Non finisce più la paura a Bologna. Dopo il rischio fallimento e il salvataggio in extremis della cordata capitanata da Zanetti, patron di Segafredo, sono arrivati un totale di tre punti di penalizzazione. Sembrava tutto essere passato e messo alle spalle, ma oggi l’annuncio choc: “E’ con profondo rammarico che, unitamente ai miei collaboratori Luca Baraldi e Stefano Trombetti, mi vedo costretto a rassegnare le dimissioni da Presidente e Consigliere di Amministrazione della nostra gloriosa società. Contestualmente, pur rimanendo socio, ho rassegnato le dimissioni anche da Consigliere di Amministrazione di Bologna 2010. Ben sapendo che in questi pochi giorni di lavoro dall’insediamento nelle rispettive cariche si è fatto solo il bene del Bologna FC, che ha già beneficiato di un positivo impatto nella riduzione dei costi, avendo riscontrato sia divergenze sugli aspetti finanziari sia ambigui comportamenti nell’ambiente interno ed esterno alla società, ivi inclusa certa stampa locale, prendo atto che io ed i miei collaboratori non siamo in grado di svolgere in maniera soddisfacente quanto merita il Bologna FC. Al futuro Presidente, certo che avrà maggiori capacità gestionali rispetto a noi, auguro ogni successo così come auspico per la lodevole iniziativa progettata da Bologna 2010“.

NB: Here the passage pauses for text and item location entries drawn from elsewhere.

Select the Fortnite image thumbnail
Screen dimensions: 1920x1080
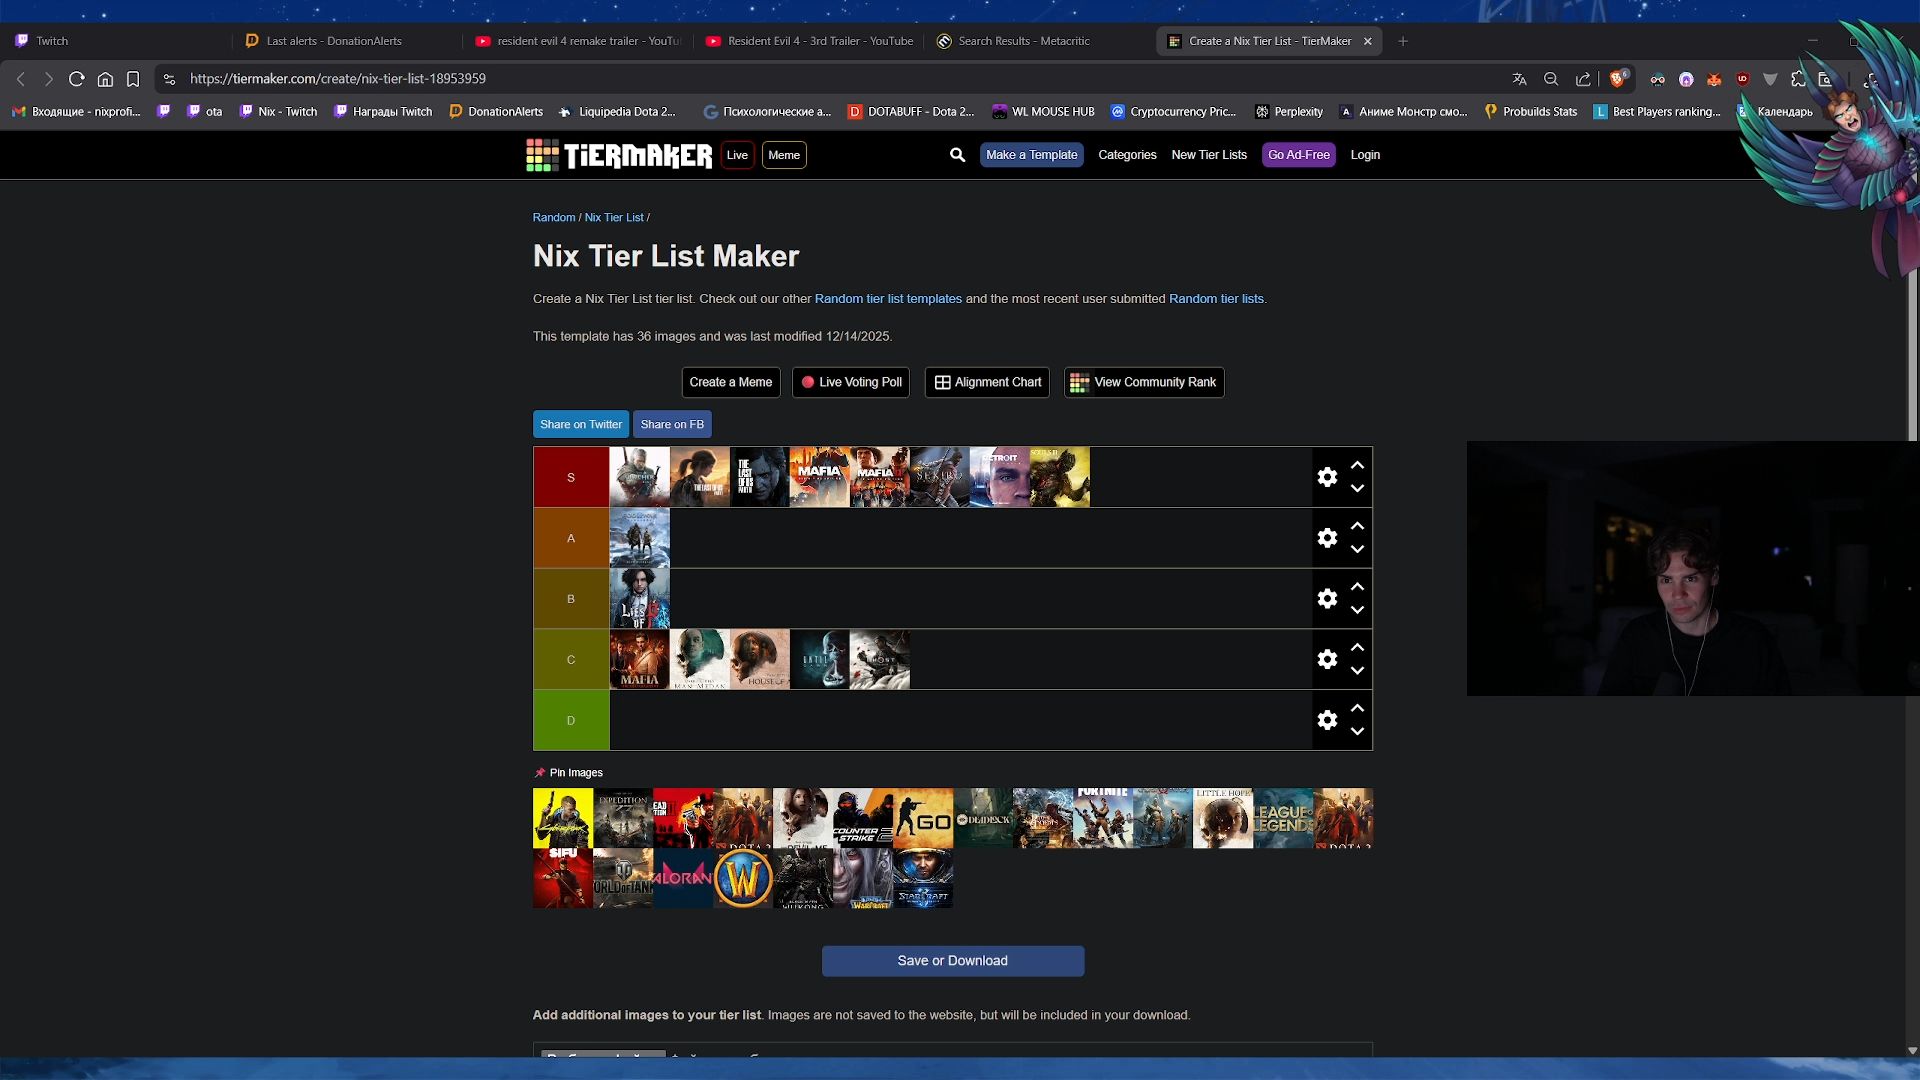click(1102, 818)
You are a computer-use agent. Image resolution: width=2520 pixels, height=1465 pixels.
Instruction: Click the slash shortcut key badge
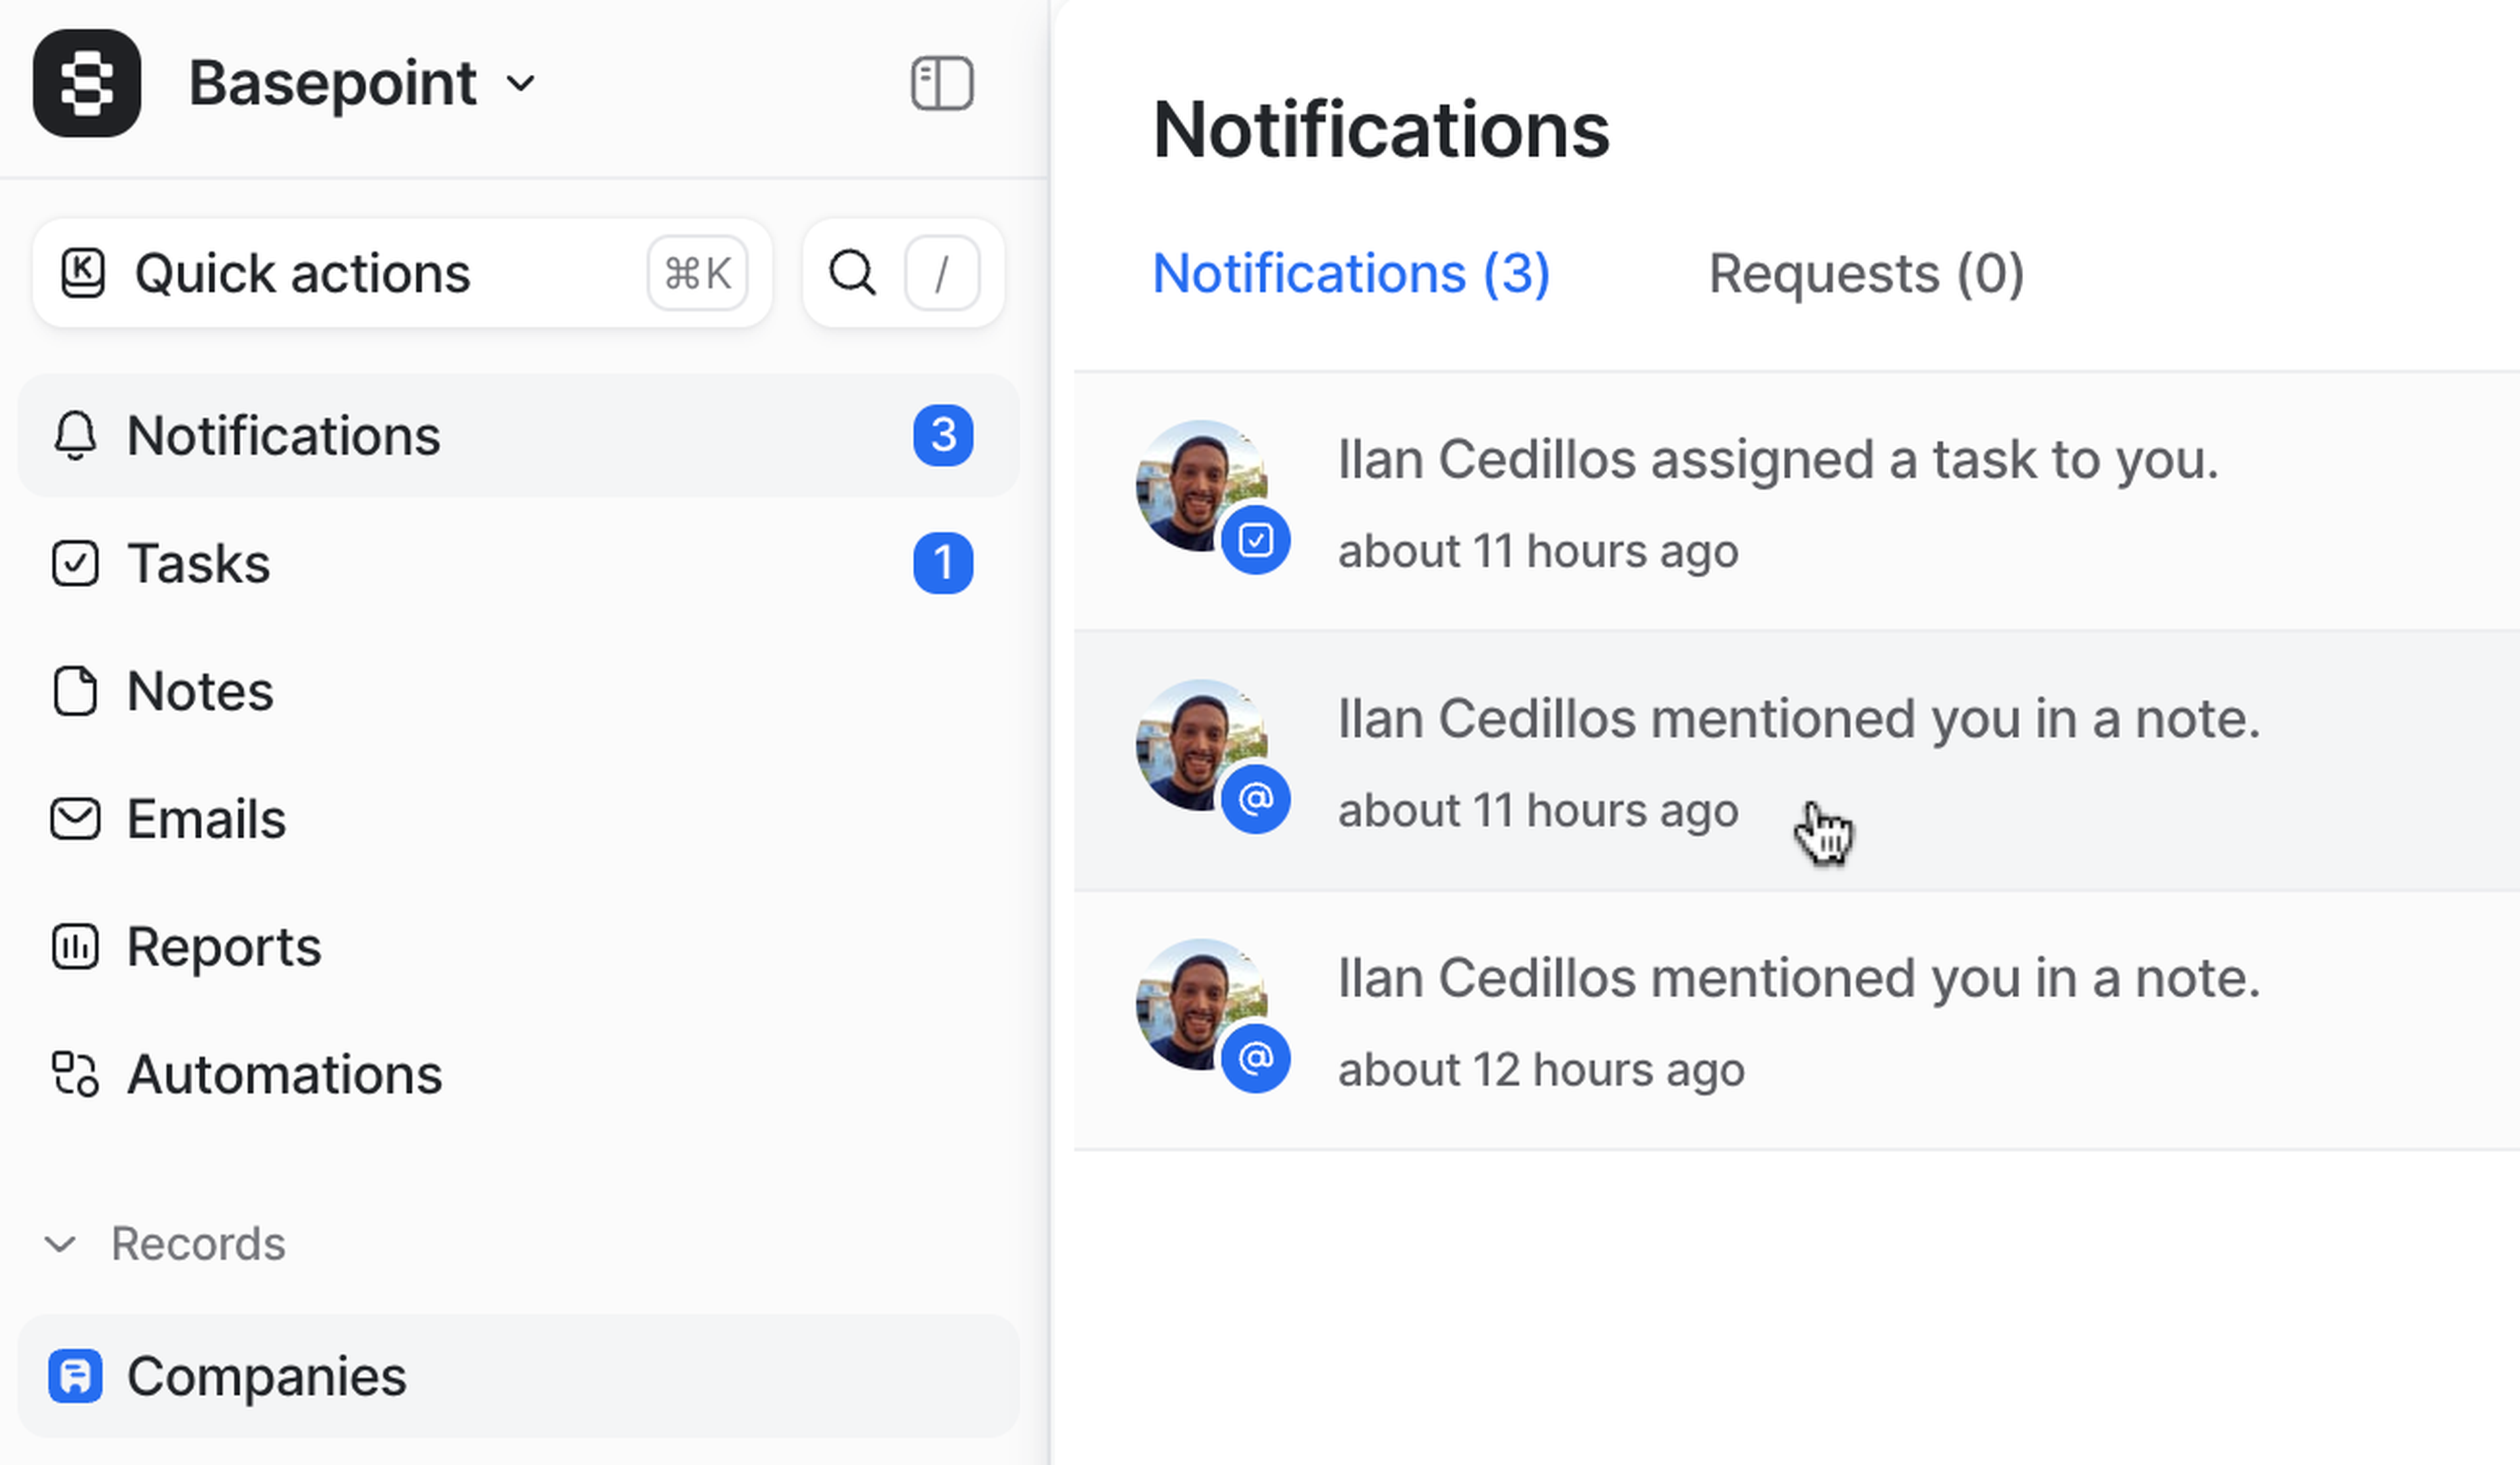pos(940,273)
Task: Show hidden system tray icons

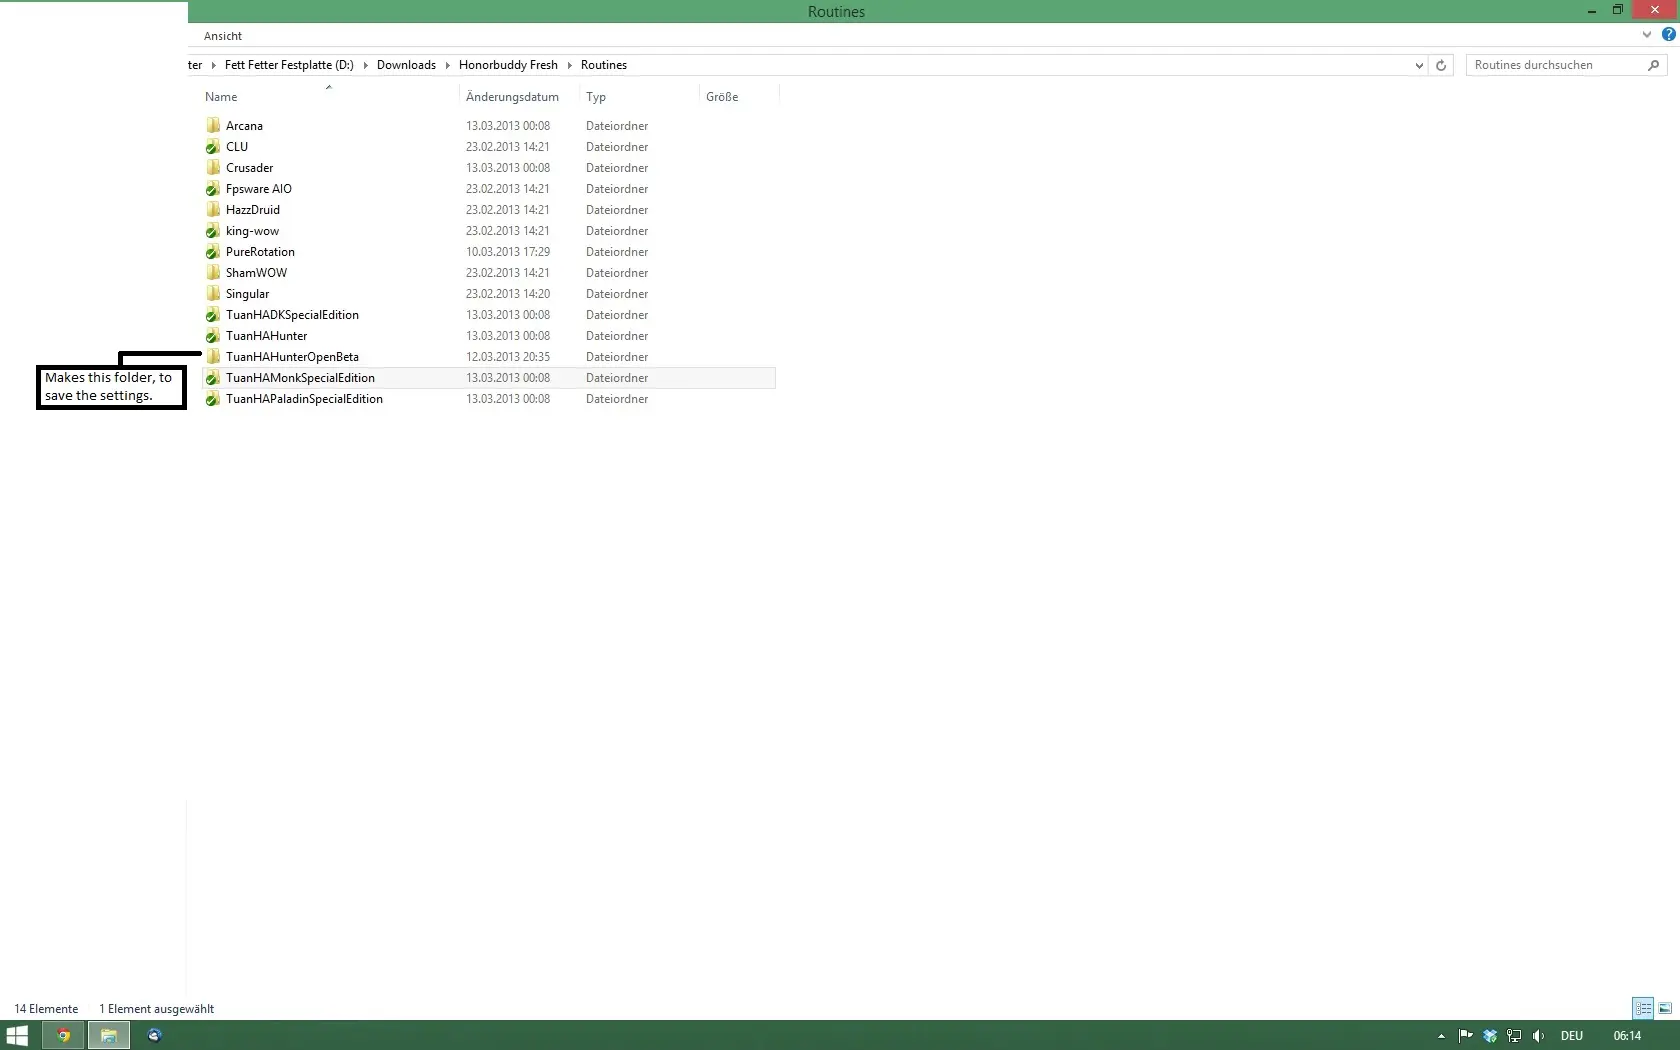Action: click(x=1441, y=1036)
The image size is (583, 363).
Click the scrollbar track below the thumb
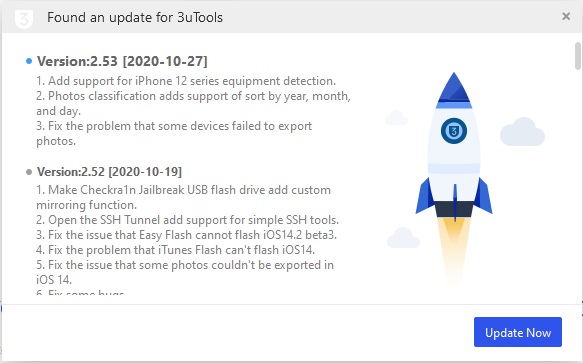click(x=577, y=186)
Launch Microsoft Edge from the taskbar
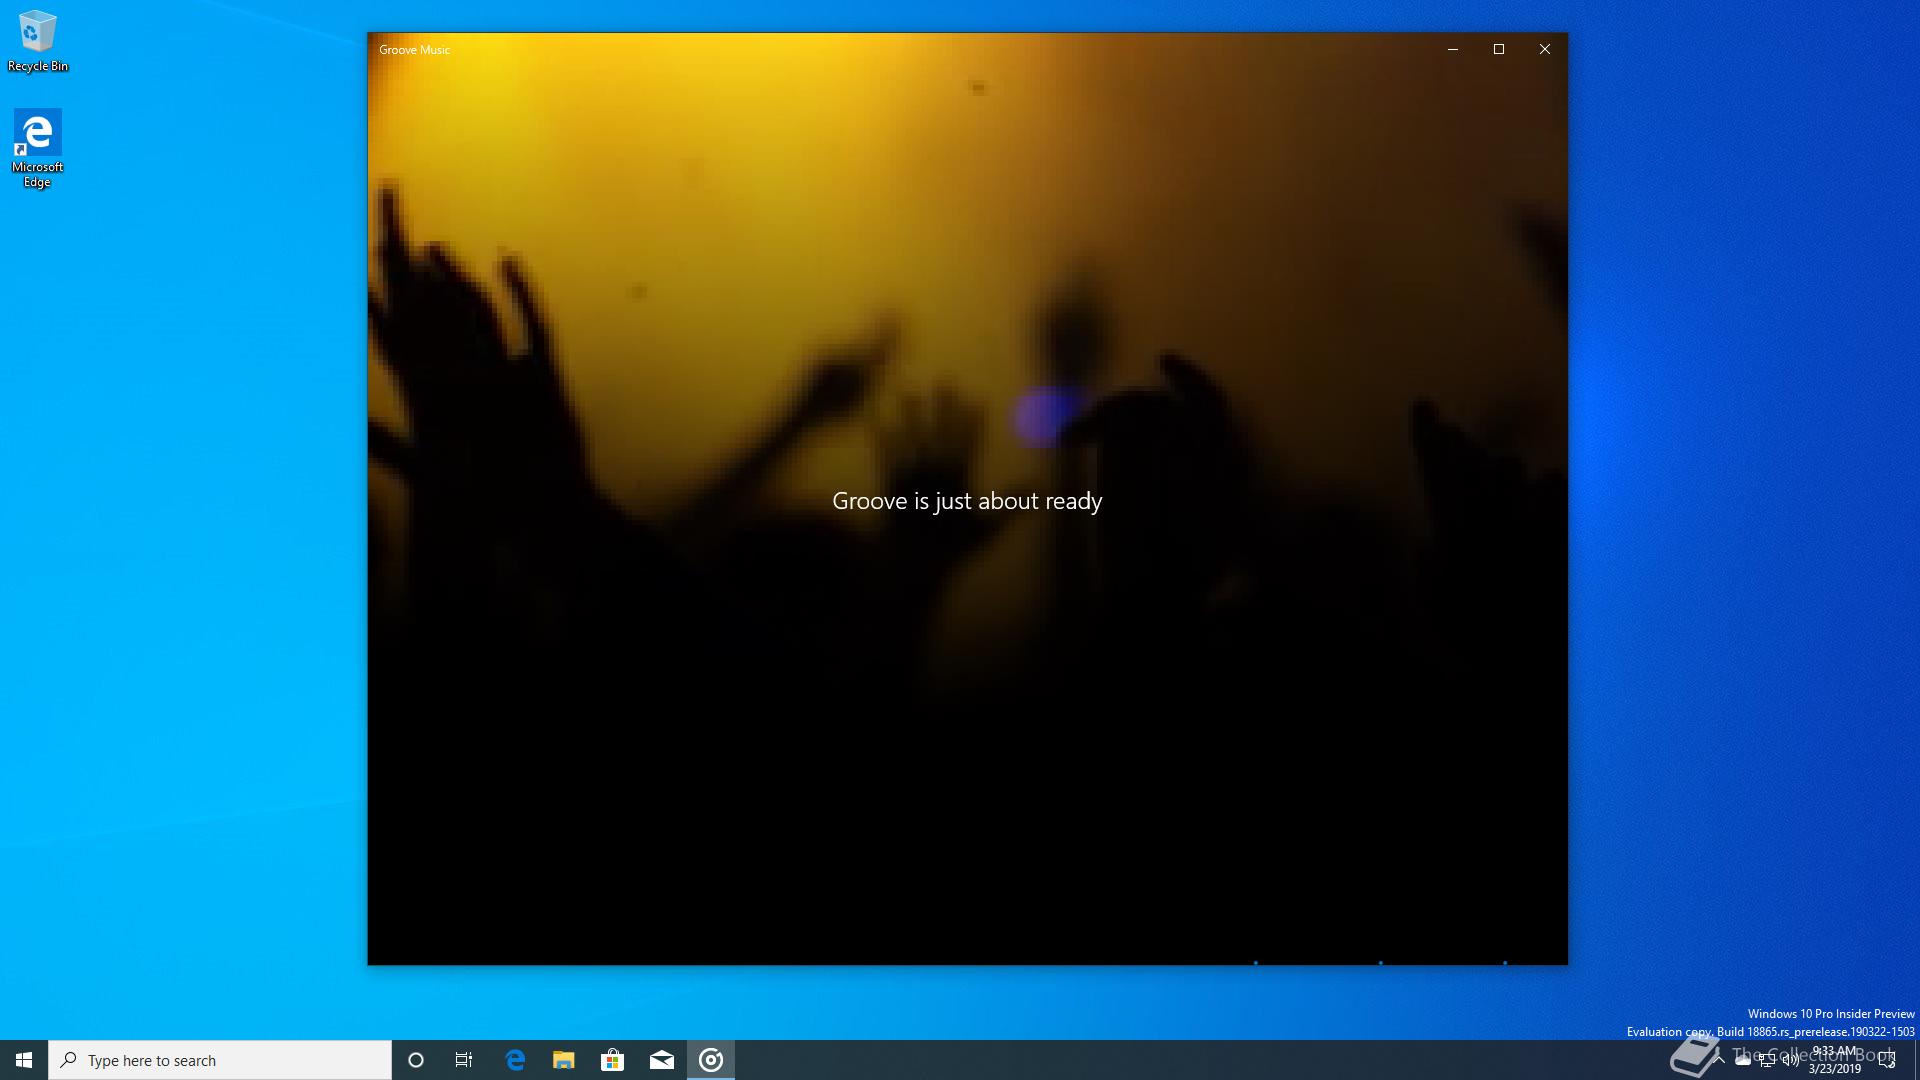The width and height of the screenshot is (1920, 1080). pos(515,1060)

Questo il comunicato rilasciato da Massimo Zanetti. Alla base di tutto, la contestata scelta di assumere Baraldi come amministratore delegato dei rossoblù, decisione mai condivisa dagli azionisti. Visto che Zanetti ha solo il 40% del pacchetto, e quindi gli azionisti con il 60% sono la maggioranza, la decisione di dimettersi.